Laura Haltzel was the former associate commissioner for the SSA’s Office of Research, Evaluation and Statistics in the agency’s Maryland headquarters. Rather than volunteer for reassignment and face more uncertainty, she decided to take an offer of early retirement.
Haltzel said there are problems with the expectation that workers in roles like hers would be able to quickly jump in and replace the thousands of frontline workers that have left. She called the plan a “sort of mythical idea.”
“We’ve lost an extreme amount of expertise and knowledge that we simply are not going to get back,” she said. “Let’s say somebody in my team, who is a statistician, [you] suddenly turn them into a claims processor. It takes two years of training for someone to become proficient at taking a Social Security claim because of the complexity of the law. That is not something that you can simply plug somebody into overnight and keep up at the same pace as it had been operating previously.”

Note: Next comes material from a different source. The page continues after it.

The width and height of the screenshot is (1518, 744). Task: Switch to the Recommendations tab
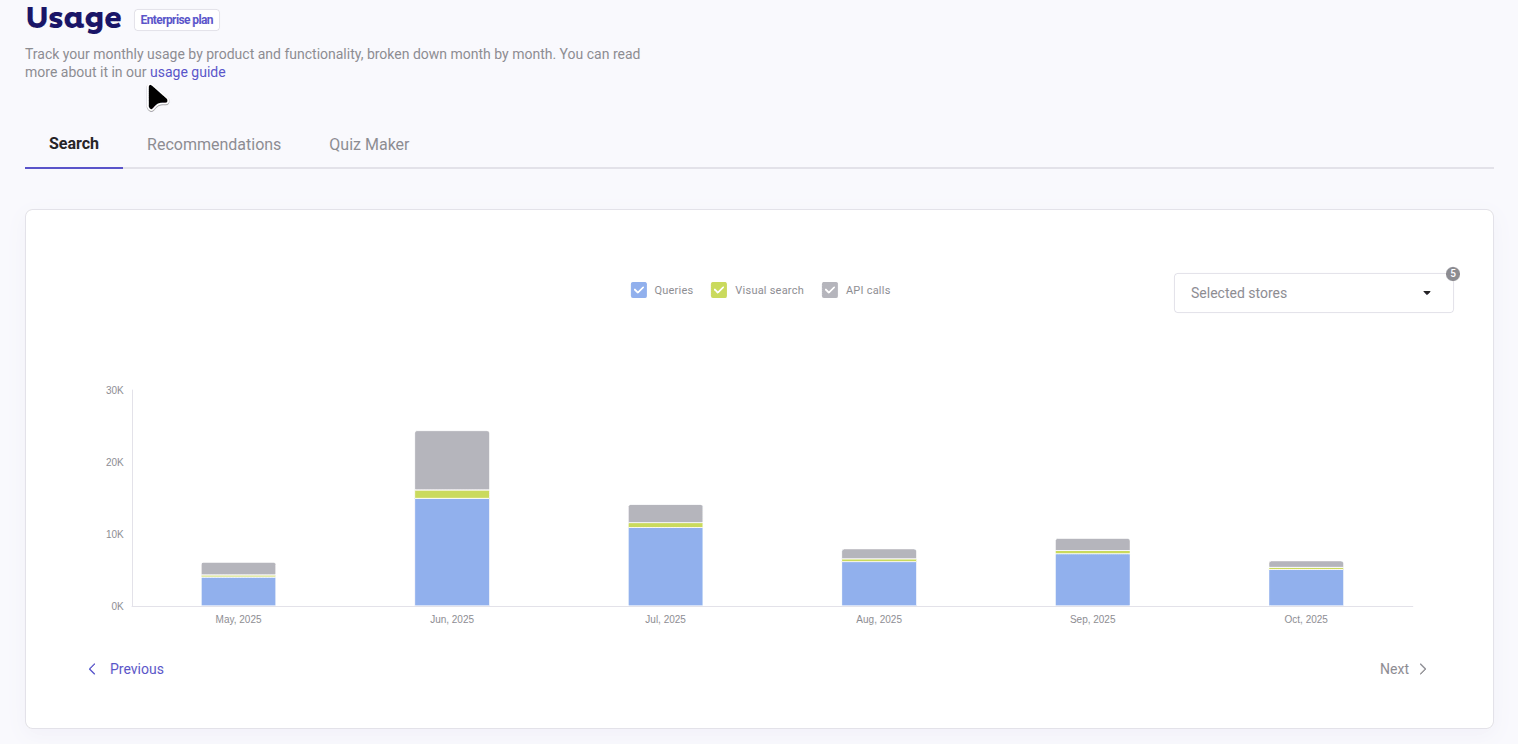[214, 144]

And to meet the overall staffing goal, agency officials are urging more workers in “non-critical roles” at headquarters to consider the deferred resignation program.
But Haltzel said it’s an open question whether many of these workers will want to leave, despite the pressure.

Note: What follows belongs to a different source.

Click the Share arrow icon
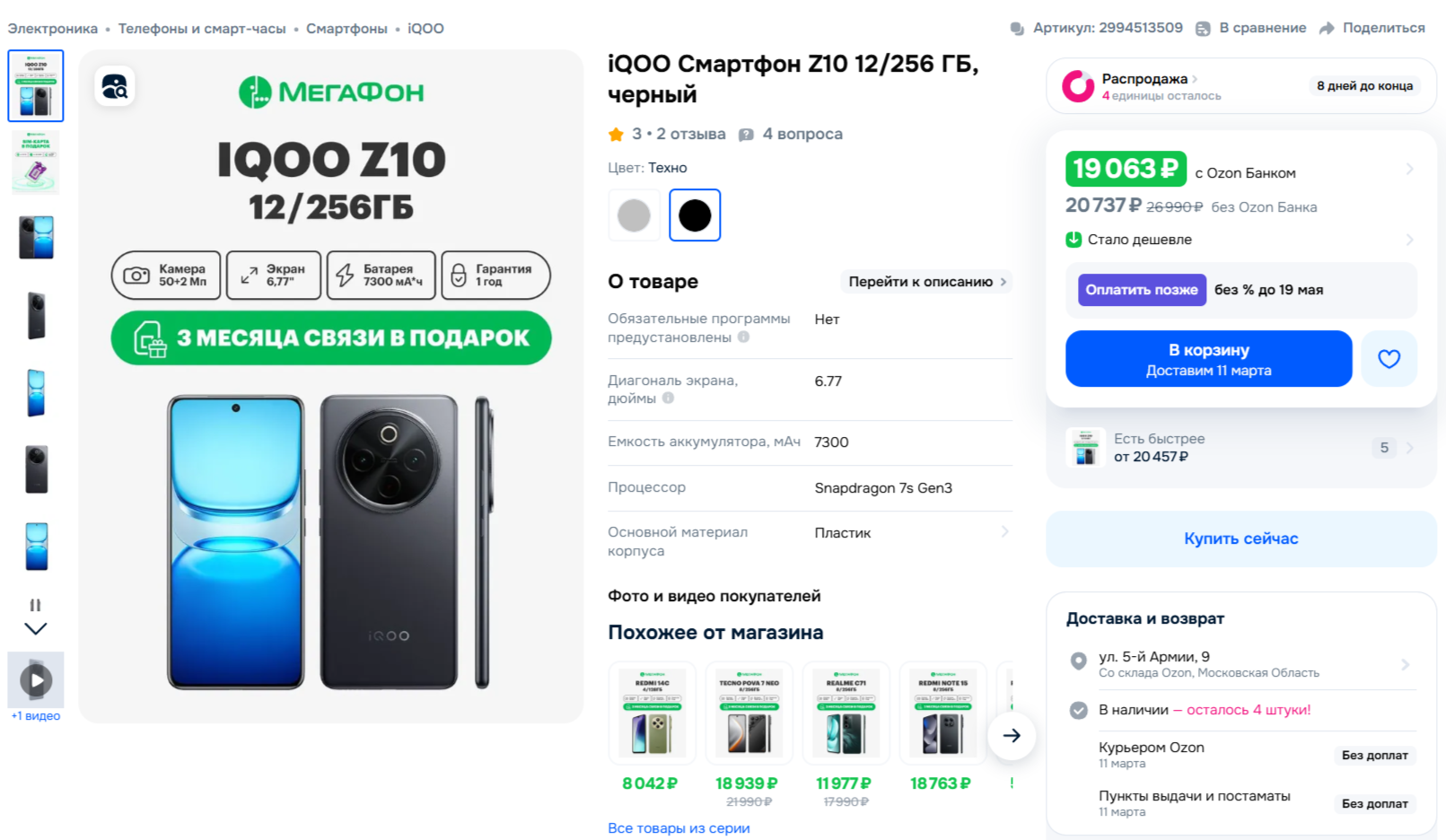Viewport: 1446px width, 840px height. click(x=1327, y=29)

“People are taking reassignments out of fear that they will have no jobs because the entire economy in the D.C. area now is affected by a loss of employment across the federal landscape,” she said. “And for all of these individuals to find new jobs in the private sector, that’s simply not a reality, particularly from the Social Security Administration, for which there is no private equivalent.”
A spokesperson for Social Security told NPR in a statement that the agency “has implemented its workforce optimization plan that focuses on reducing employees in non-mission-critical positions and bolstering staff in mission-critical roles” and that officials will “continue to monitor progress” of the staff reductions as they continue throughout the fiscal year.
Haltzel said she’s deeply concerned about the loss of expertise that has left the SSA in recent weeks. She said her former team, which analyzed whether the agency was doing a good job serving beneficiaries, has been cut by more than half.
“I hope that we’re able to sustain a basic minimum of knowledge in order to maintain the functioning of the agency,” Haltzel said. “But frankly, given that they have no control over who takes the reassignments and who simply retires and leaves, they could lose individuals where we are one person deep in knowledge. And once that knowledge is gone, it is gone. These people will not come back.”